For our discipline, the delight of the architectural experience is quite often linked in the first instance to abstract qualities of space that often do not even take into account the architectural programme. In this sense, "La Curutchet", rather than as a dwelling, is often appreciated as a phenomenological experience - perceptive, spatial and temporal - that verges on perfection.
This tendency is also stimulated by some particular circumstances. The first is that the house was inhabited by the Curutchet family for a very short period of time. Therefore, strictly speaking, its real and effective recognition as a dwelling, as a domestic space, was equally brief. The second is that the few known images of its equipped interiors have not been widely disseminated. The third is that since it has been open to the public, the building has been almost always empty. Empty of almost all signs of everyday life. Inside, there are no pieces of furniture, curtains or objects, just the inescapable presence of some fixed equipment such as sanitary fittings, kitchen countertops and storage spaces, integrated into the architectural envelope.
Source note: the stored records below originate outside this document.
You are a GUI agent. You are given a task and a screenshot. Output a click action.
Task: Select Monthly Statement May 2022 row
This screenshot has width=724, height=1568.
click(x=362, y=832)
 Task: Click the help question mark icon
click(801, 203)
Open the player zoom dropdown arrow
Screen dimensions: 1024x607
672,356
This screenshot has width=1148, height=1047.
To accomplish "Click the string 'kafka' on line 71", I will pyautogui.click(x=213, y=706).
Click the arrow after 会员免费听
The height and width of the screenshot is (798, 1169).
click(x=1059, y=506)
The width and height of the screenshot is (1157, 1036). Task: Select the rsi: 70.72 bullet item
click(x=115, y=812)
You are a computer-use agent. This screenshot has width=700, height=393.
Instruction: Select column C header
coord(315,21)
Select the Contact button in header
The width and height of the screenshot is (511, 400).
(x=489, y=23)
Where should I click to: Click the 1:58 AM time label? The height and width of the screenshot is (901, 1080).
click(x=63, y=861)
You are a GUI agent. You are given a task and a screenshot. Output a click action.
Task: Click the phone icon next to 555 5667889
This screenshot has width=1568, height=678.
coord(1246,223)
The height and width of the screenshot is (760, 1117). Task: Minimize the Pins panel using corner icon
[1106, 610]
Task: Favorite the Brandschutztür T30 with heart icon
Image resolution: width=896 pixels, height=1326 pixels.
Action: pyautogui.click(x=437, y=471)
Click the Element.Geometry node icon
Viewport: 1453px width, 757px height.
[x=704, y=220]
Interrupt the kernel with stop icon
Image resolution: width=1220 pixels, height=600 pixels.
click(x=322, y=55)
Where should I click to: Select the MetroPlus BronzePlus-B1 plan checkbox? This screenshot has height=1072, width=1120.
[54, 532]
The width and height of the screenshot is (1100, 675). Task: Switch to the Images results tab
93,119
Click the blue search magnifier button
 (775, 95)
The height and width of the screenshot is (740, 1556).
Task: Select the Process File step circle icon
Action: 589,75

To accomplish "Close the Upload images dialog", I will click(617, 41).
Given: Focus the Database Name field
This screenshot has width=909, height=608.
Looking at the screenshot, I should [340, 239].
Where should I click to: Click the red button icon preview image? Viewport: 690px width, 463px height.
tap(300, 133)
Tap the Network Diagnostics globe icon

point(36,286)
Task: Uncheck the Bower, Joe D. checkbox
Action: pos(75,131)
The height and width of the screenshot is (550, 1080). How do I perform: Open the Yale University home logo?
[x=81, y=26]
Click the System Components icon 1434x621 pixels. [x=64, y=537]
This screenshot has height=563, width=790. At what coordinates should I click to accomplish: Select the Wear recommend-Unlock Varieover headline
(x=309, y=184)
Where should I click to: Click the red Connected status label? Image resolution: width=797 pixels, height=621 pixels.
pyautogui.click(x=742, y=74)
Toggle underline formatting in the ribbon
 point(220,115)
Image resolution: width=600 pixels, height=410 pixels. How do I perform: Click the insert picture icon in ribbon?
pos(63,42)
In 2009, the premiere of Cohn and Duprat's The Man Next Door provided architects with a gentle reminder, or perhaps even a revelation: the existence of "another Curutchet", inhabited and unknown. In 2012, on the walls of the Curutchet, a series of framed period photographs appeared, the origin of which at the time had not yet been identified, showing its furnished interiors, with beds, armchairs, chairs and tables browsing its premises. With dividing furniture, light fittings, curtains, plants, everyday objects and works of art revealing the use of the different corners of the house. The initial precarious record of period photographs became both a key trigger and one of the main sources of information for the research work to be carried out.
All the information gathered made it possible to draw up the script for a visual discourse materialised in a set of 45 unpublished plates. The resulting laminary combines the use of pre-existing surveys of the envelope with indirect surveys of everything that inhabits its interior. Under a strictly technical and linear graphic expression, the wall envelope, the pieces of furniture and the main ornamental objects that the photographs document are reproduced under common codes.
In this way, a tomography of the house was generated, made up of an extensive series of integral cuts that recreate the domestic atmosphere of the rooms for which information was available, a first series of zooms on each of the most significant rooms of the house and a second series on some key pieces of furniture belonging to the rooms described above.
The empty space that the visitor encounters today may mistakenly lead them to imagine a way of furnishing rooms in which the pieces of furniture navigate the space with absolute freedom, creating changing and flexible furnished corners. Although this idea may nestle in certain imaginaries of modernity, we can affirm that in the case of Le Corbusier, as in that of many other modern masters, it is far from corresponding to reality.
Although much of the bibliography reports the contrary, the most important furniture designed by Le Corbusier and his team is probably the fixed or permanently installed furniture present in his works and not the Tilting Back Chair, the Petit and Grand Confort armchairs or even the very famous adjustable Chaise Longue.
The living and dining area is served by a series of fundamental fixed fittings: the fulcrum of the wood-burning cooker, the dihedral of shelves and storage space that houses the music system, and the double-sided diaphragm-shutter that divides the dining space and the conversation corner of the Safari armchairs by Amancio Williams on the façade towards the front terrace.
The bedroom level defines its circulatory dynamics through the positioning of the nuclei of the two main bathrooms, the presence of a very long linear cupboard that extends over the north wall and another one that regulates the relationship with the bedroom balcony open to the double height.
In the centreline in direct contact with the street, the surgery - located on the first level above the entrance to the dwelling - incorporates in its internal enclosures shelving and storage spaces that extend from floor to ceiling. In front of it is a grid that filters the sunlight and the visual link to and from the city, which extends upwards in front of the great terrace like an immense permeable screen-diaphragm.
Nor should we forget the omnipresence of the big tree that crosses all the levels and filters the sunlight into the house. This is also, to a large extent, a fixed feature designed from the outset and gradually materialised over time.
Conditioned by this general map of fixed equipment, other "species" of furniture populate the space. Among them: an upright piano, the Safari armchairs by Amancio Williams, the W chairs by César Janello, a dining set and a pair of coffee tables of different formats designed by Gerardo Clusellas, an example of the already famous chaise longue by Le Corbusier, Pierre Jeanneret and Charlotte Perriand, a three-legged stool in curved wood by Alvar Aalto, floor lamps and lamps whose articulated arms are projected onto the space from the white walls.
The result of the meticulous process of collecting, recording and documenting information allows us to imagine future actions aimed at the material reconstruction of the original atmosphere of the equipped interiors of the house. And perhaps, in the not too distant future, to be able to finally socialise the integral living experience of the inhabited Curutchet.